(Data records)

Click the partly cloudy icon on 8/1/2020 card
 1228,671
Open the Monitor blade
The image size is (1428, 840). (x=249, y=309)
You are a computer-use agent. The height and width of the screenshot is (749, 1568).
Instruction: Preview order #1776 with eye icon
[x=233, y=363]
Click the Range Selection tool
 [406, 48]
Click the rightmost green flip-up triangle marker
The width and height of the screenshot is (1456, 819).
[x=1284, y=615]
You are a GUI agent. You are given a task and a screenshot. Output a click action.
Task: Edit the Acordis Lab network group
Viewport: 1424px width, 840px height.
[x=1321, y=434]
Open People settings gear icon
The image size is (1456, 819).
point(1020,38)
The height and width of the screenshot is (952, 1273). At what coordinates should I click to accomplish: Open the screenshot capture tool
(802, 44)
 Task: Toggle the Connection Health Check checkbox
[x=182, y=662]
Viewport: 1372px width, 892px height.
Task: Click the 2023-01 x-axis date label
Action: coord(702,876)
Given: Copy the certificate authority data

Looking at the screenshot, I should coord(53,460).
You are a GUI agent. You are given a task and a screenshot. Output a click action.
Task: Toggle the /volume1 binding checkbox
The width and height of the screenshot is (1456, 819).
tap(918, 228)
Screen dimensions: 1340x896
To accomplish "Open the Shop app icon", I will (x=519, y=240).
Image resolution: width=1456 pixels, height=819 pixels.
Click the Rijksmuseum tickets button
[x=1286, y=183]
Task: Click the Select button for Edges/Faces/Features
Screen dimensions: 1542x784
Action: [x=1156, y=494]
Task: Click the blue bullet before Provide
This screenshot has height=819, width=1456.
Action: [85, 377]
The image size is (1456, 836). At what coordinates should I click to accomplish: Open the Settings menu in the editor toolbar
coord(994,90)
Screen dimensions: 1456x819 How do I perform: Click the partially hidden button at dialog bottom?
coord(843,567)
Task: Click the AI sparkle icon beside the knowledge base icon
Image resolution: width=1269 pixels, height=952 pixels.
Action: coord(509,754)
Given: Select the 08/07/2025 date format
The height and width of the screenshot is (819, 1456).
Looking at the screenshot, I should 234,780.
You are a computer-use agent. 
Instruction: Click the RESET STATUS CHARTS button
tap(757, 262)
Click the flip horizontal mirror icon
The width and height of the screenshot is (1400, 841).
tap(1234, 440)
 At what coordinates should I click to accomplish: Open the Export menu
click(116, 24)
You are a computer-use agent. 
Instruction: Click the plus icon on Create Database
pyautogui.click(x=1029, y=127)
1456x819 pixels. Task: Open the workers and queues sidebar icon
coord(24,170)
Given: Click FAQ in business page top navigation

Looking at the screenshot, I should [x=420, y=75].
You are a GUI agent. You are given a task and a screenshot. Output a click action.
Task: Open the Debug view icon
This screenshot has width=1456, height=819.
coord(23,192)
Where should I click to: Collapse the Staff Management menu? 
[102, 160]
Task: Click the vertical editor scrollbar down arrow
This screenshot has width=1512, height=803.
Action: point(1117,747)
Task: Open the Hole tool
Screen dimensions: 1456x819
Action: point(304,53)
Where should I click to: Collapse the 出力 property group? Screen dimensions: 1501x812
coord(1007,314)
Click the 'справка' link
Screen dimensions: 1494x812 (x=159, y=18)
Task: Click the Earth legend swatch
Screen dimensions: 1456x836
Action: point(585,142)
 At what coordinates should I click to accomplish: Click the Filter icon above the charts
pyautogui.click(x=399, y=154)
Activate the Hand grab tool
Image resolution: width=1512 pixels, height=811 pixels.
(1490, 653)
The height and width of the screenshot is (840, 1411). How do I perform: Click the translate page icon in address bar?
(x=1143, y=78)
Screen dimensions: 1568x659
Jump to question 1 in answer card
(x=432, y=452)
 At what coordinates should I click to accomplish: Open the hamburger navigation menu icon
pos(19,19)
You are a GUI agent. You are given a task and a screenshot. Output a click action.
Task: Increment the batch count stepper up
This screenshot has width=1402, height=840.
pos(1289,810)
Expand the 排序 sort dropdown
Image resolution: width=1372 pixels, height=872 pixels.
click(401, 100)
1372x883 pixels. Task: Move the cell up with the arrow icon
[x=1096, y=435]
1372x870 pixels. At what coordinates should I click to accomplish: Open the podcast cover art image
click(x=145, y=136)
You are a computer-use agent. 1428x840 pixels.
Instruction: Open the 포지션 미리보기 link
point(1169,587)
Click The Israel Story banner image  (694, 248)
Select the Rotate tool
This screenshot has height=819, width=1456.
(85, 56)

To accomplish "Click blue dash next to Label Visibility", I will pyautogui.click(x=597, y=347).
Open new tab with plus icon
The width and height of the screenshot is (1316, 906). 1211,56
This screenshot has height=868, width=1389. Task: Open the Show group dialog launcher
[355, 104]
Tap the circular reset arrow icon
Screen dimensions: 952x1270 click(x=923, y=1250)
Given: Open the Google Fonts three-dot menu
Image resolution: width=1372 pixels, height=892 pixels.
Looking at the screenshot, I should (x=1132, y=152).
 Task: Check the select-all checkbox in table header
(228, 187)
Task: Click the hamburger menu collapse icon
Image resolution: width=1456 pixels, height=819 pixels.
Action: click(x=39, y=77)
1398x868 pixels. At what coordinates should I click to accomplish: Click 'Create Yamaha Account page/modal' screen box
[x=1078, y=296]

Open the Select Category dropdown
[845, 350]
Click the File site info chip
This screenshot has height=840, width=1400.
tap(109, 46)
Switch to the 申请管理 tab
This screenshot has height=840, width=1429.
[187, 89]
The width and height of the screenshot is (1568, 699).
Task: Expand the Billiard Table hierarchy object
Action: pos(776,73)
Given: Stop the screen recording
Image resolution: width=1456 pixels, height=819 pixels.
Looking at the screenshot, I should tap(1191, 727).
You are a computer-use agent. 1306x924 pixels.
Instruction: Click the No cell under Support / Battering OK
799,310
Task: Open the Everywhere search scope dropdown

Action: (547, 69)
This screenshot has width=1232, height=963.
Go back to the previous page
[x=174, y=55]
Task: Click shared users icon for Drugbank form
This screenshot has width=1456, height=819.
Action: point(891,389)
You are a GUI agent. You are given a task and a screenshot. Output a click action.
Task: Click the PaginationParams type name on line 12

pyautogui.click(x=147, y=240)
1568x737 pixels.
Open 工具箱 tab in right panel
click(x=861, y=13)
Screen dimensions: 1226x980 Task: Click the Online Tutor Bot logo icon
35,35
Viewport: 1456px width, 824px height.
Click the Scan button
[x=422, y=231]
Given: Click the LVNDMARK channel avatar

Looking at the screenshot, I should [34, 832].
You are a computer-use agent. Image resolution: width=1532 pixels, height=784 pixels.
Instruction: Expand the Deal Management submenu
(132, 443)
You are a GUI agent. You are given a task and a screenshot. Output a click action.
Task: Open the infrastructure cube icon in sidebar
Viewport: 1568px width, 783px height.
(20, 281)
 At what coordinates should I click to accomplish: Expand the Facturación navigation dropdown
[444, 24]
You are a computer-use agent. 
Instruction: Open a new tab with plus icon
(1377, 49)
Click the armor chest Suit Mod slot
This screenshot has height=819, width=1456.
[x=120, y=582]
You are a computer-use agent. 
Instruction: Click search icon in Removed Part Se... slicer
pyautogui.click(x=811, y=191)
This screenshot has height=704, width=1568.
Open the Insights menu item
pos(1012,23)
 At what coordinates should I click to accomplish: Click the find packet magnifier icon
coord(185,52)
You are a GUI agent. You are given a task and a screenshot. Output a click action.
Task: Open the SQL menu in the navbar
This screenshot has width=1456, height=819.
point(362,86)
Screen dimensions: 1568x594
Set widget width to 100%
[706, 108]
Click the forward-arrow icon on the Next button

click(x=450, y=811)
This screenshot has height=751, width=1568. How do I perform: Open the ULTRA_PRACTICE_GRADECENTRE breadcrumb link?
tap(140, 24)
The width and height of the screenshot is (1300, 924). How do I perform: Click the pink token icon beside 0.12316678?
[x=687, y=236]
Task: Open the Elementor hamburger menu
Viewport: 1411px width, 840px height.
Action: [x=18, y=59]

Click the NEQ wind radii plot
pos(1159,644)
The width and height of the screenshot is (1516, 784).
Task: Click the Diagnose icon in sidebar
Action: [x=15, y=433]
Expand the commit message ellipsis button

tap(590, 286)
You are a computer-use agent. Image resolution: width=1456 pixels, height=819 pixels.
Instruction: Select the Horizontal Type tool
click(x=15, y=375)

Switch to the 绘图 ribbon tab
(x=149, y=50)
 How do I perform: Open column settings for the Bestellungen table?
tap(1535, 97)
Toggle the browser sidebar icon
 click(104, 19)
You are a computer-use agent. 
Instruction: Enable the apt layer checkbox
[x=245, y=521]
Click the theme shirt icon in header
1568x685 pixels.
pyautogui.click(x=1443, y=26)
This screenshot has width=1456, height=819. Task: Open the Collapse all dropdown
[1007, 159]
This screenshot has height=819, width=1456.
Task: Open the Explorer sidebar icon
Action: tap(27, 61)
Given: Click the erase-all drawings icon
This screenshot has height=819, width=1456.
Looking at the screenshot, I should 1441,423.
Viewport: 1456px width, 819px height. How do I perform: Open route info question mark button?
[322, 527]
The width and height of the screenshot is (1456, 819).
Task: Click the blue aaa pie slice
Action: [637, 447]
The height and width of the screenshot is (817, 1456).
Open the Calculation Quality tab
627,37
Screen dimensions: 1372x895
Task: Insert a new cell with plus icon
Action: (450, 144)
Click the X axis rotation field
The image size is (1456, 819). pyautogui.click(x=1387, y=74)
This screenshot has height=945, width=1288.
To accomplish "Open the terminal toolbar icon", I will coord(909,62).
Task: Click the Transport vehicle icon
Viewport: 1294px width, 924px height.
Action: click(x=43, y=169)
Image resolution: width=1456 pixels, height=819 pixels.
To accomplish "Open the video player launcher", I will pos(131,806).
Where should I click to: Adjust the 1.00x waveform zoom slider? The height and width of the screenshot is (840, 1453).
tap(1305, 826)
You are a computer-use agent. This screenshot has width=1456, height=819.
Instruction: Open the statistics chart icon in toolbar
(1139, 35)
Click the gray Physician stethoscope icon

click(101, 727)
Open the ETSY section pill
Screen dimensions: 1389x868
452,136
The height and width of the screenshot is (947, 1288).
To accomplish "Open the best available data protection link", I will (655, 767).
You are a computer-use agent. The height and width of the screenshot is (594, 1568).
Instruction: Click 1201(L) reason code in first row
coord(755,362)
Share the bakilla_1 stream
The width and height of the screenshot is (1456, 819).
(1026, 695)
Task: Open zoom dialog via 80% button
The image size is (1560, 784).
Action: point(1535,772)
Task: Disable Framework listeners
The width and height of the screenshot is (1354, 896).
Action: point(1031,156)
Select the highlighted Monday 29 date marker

(End Data records)

** Task to carry out **
Starting at the line above that contains "Tap the circular reset arrow icon", write out each line exactly until the line that contains "You are a computer-use agent. Image resolution: width=1532" has been written, and stop there.

** Your solution **
Tap the circular reset arrow icon
Screen dimensions: 952x1270 click(x=923, y=1250)
Given: Open the Google Fonts three-dot menu
Image resolution: width=1372 pixels, height=892 pixels.
Looking at the screenshot, I should (x=1132, y=152).
 Task: Check the select-all checkbox in table header
(228, 187)
Task: Click the hamburger menu collapse icon
Image resolution: width=1456 pixels, height=819 pixels.
Action: click(x=39, y=77)
1398x868 pixels. At what coordinates should I click to accomplish: Click 'Create Yamaha Account page/modal' screen box
[x=1078, y=296]

Open the Select Category dropdown
[845, 350]
Click the File site info chip
This screenshot has height=840, width=1400.
tap(109, 46)
Switch to the 申请管理 tab
This screenshot has height=840, width=1429.
[187, 89]
The width and height of the screenshot is (1568, 699).
Task: Expand the Billiard Table hierarchy object
Action: pos(776,73)
Given: Stop the screen recording
Image resolution: width=1456 pixels, height=819 pixels.
Looking at the screenshot, I should tap(1191, 727).
You are a computer-use agent. 1306x924 pixels.
Instruction: Click the No cell under Support / Battering OK
799,310
Task: Open the Everywhere search scope dropdown

Action: (547, 69)
This screenshot has width=1232, height=963.
Go back to the previous page
[x=174, y=55]
Task: Click shared users icon for Drugbank form
This screenshot has width=1456, height=819.
Action: point(891,389)
You are a GUI agent. You are given a task and a screenshot. Output a click action.
Task: Click the PaginationParams type name on line 12

pyautogui.click(x=147, y=240)
1568x737 pixels.
Open 工具箱 tab in right panel
click(x=861, y=13)
Screen dimensions: 1226x980 Task: Click the Online Tutor Bot logo icon
35,35
Viewport: 1456px width, 824px height.
Click the Scan button
[x=422, y=231]
Given: Click the LVNDMARK channel avatar

Looking at the screenshot, I should [34, 832].
You are a computer-use agent. Image resolution: width=1532 pixels, height=784 pixels.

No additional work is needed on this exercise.